We sometimes fall into the trap of thinking school is a straight line for children. They go from home to school and back again, and in between all the little things are taken care of — food is on the table, parents are present to offer support, homes are stable and warm.
Well, life adds a lot of curves to this process, and it’s our responsibility to face this reality, both formally and informally. No matter how apparently strong or stable a school or community may be, there will always be children who need more than teachers.
They need mentors. Today I’ll share a few thoughts on how to be a great mentor.

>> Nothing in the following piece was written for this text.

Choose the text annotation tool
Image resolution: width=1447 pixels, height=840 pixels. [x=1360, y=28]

Start with a historical perspective
We tend to view the past through rose-colored glasses. Somebody’s always waxing poetic about how life used to be so much simpler and easier “X” amount of years ago. The reality, though, is that the level of challenge our children face isn’t markedly higher than it was 10, 20 or even 30 years ago.
What has changed is that schools now formally address these challenges, which creates the impression they exist in greater numbers. Also, our hyperconnected culture has us thinking negative things are more prevalent today. What’s different is that we are far more open about the challenges and issues facing today’s children. Don’t get sucked into the “World Is Going Down the Tubes” crowd.

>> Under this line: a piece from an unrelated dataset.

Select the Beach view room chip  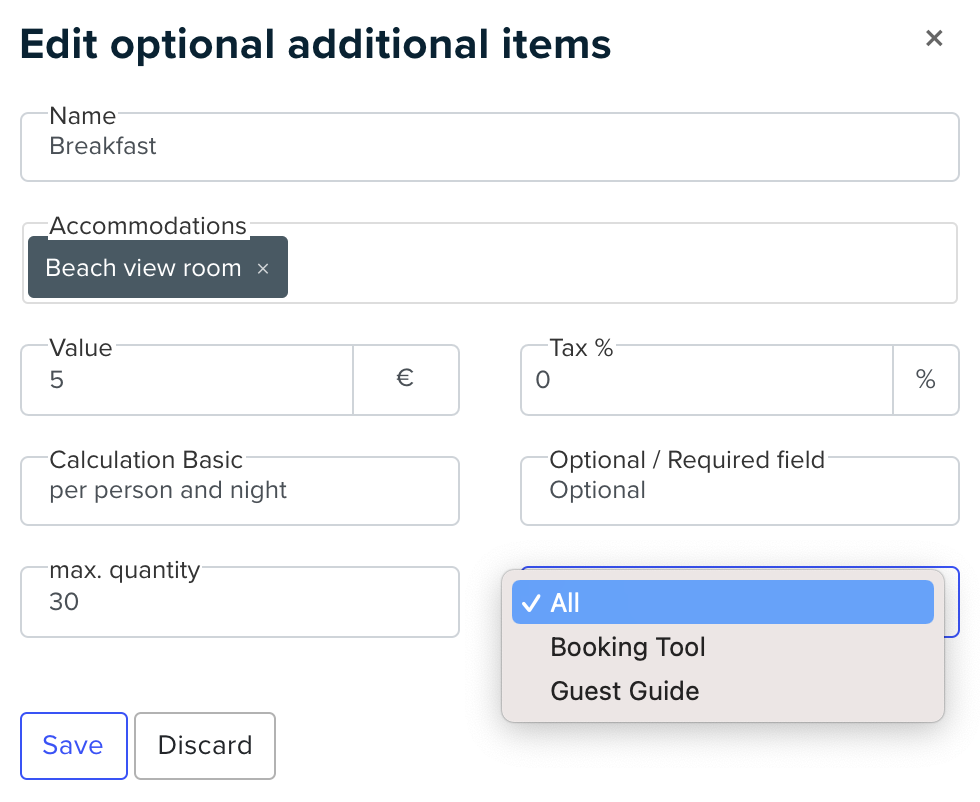pyautogui.click(x=143, y=268)
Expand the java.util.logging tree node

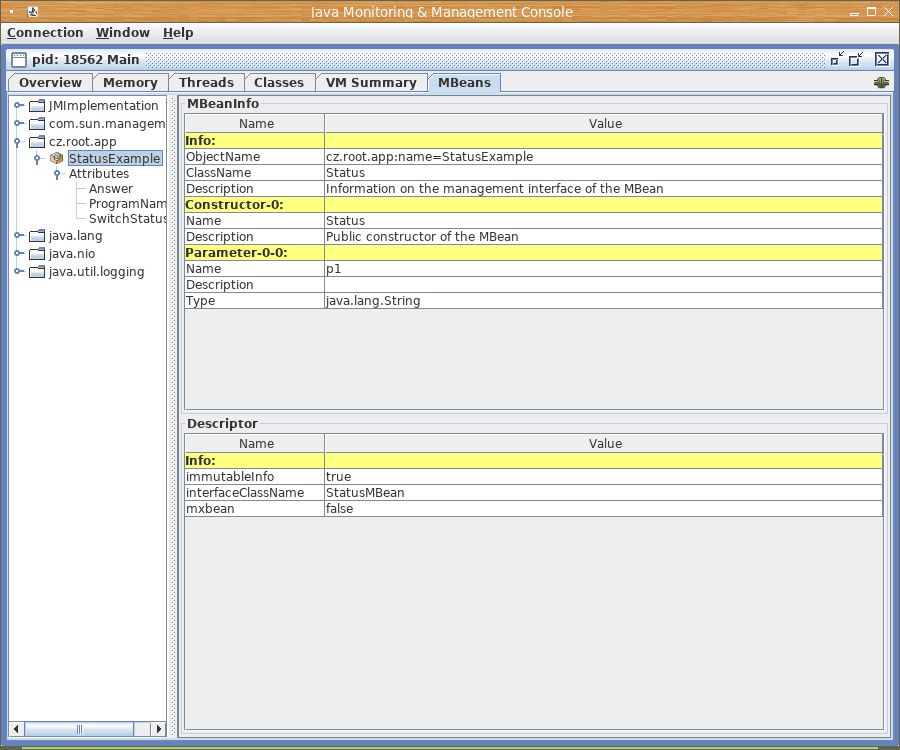click(18, 272)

Lean on your school’s support structure
Each school district should have people, preferably working as a team, assigned to help children navigate the world. This can include school counselors, student wellness guides and child study team members.
These colleagues should be readily available, with time set aside to work with children, and be tilted toward helping all children improve their school experience. If you need relevant background to help a child, these are the people to turn to. Aside from their individual work, they should be presenting strategies for the whole faculty to consider.
Make yourself available
Don’t underestimate your power to influence your students. In his book “Geeks: How Two Lost Boys Rode the Internet Out of Idaho,” Jon Katz recounts the school experience of two self-described “computer geeks” and how a teacher without great fanfare or formal structure gave them a place to tinker during their lunch time.

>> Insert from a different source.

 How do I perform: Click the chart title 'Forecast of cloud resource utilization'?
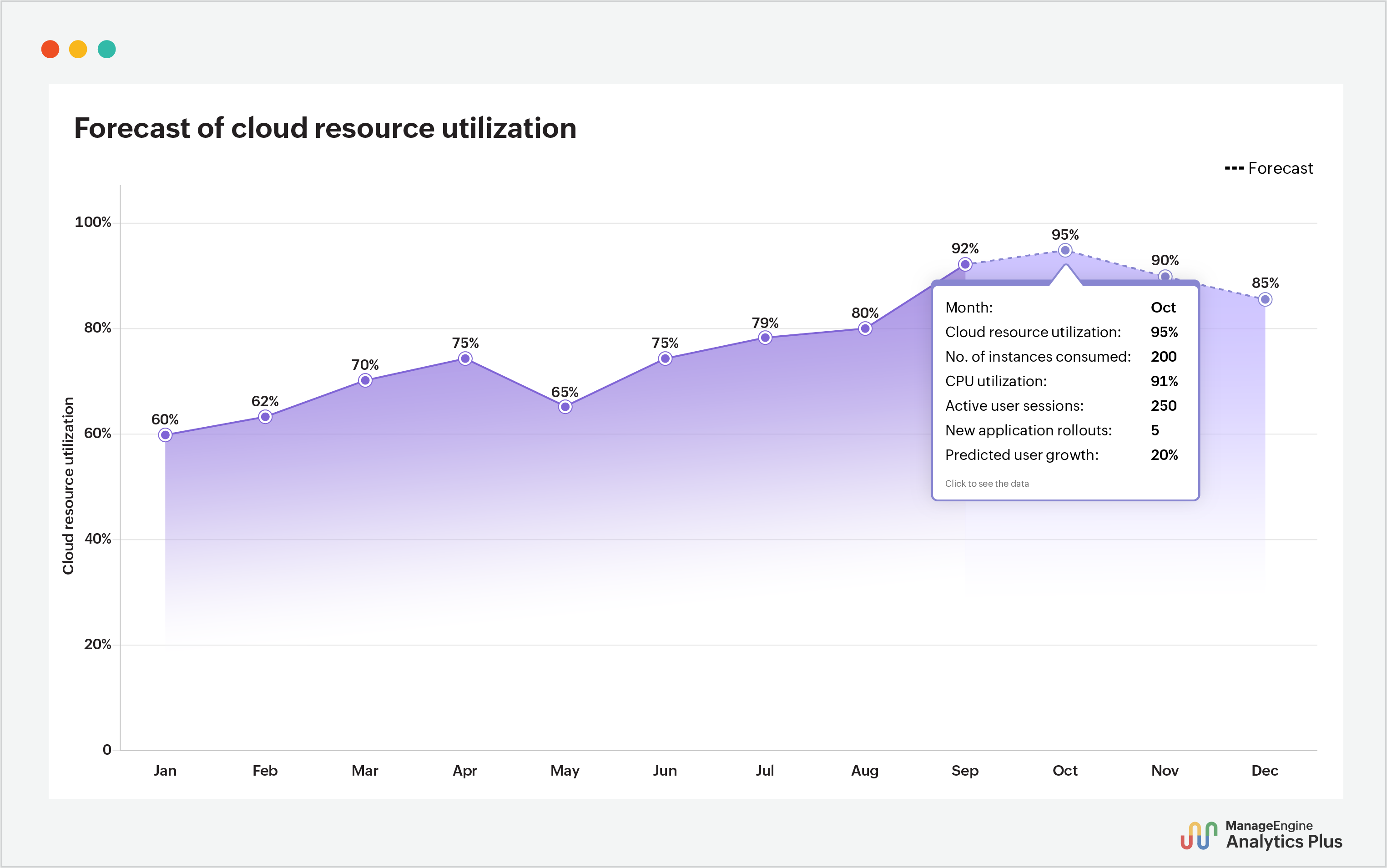(x=325, y=128)
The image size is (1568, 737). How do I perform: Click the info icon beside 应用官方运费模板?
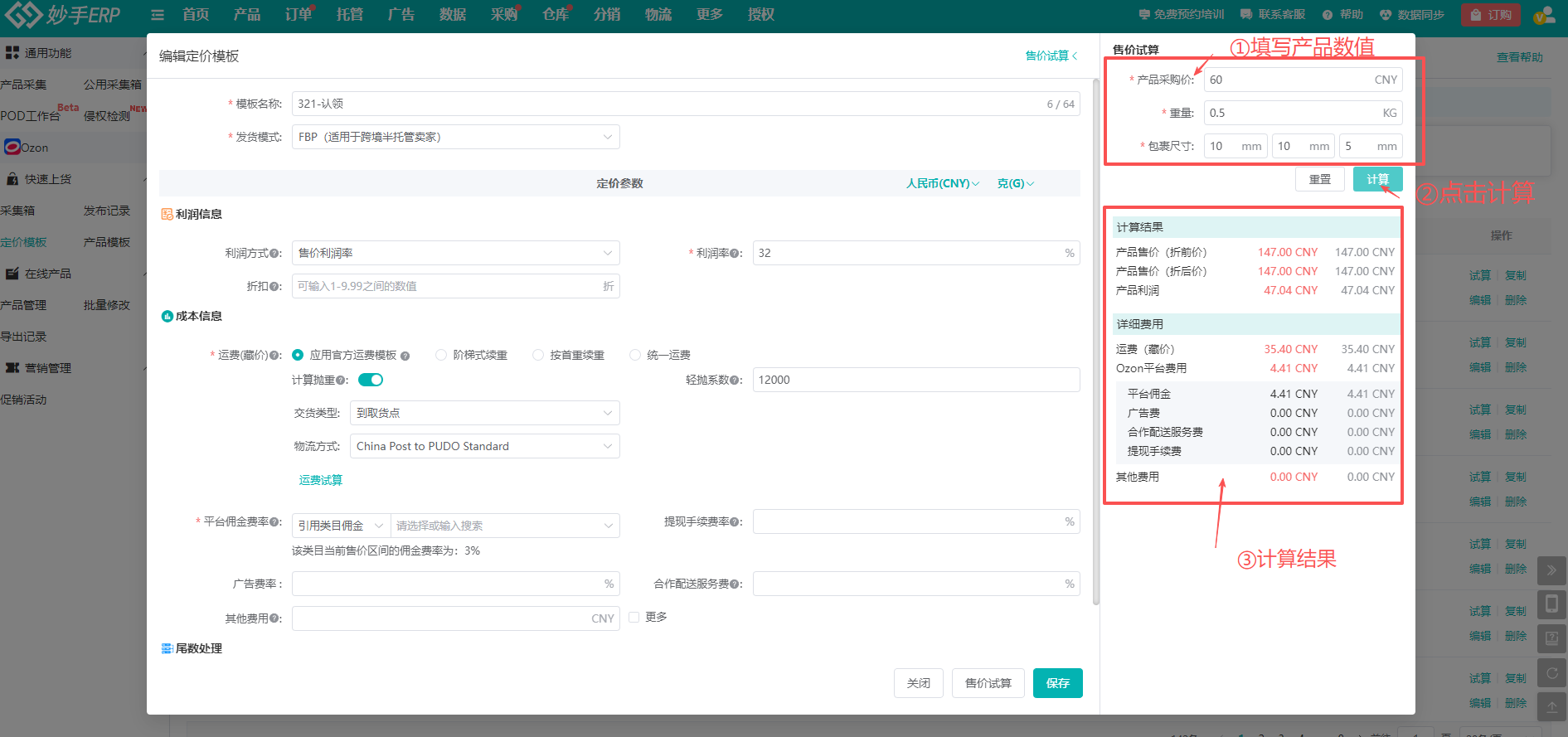pyautogui.click(x=405, y=356)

Make your time and room available to children, and you’ll find students who need a mentor/role model will gravitate to you. They may find the cafeteria, with its social pecking order, too much to bear, and they’ll bring their lunches, their voices and their need for a listening ear.
Be the squeaky wheel
If you find your school is leaving students behind when it comes to mentoring/support services, make it a point to speak to a school administrator. My experience has been that good and decent administrators lose sight of these needs as they become overwhelmed with all the demands (and paperwork) set upon them. A friendly voice advocating for children may be all that is needed to help jump-start the process.
Work with — not against — parents
The home, more often than not, tends to work against the struggling student. Don’t be surprised if you don’t find as much help coming from home, and be prepared to guide and work with the parent as much as the child.
I have found that most parents welcome well-intentioned, considerate and nonjudgmental guidance. Make yourself available to them, and they’ll respond in kind.
Go where the good people are (and encourage the students to do the same)
The most consistent piece of advice that I share is that we take on the attitudes and actions of the people we surround ourselves with. When students are struggling with making good decisions, encourage them to seek out school clubs and activities that have solid students as members.
Just by being around those students, they’ll find themselves with better attitudes and feelings of belonging in school. And, of course, that applies to you, too. Who do you surround yourself with?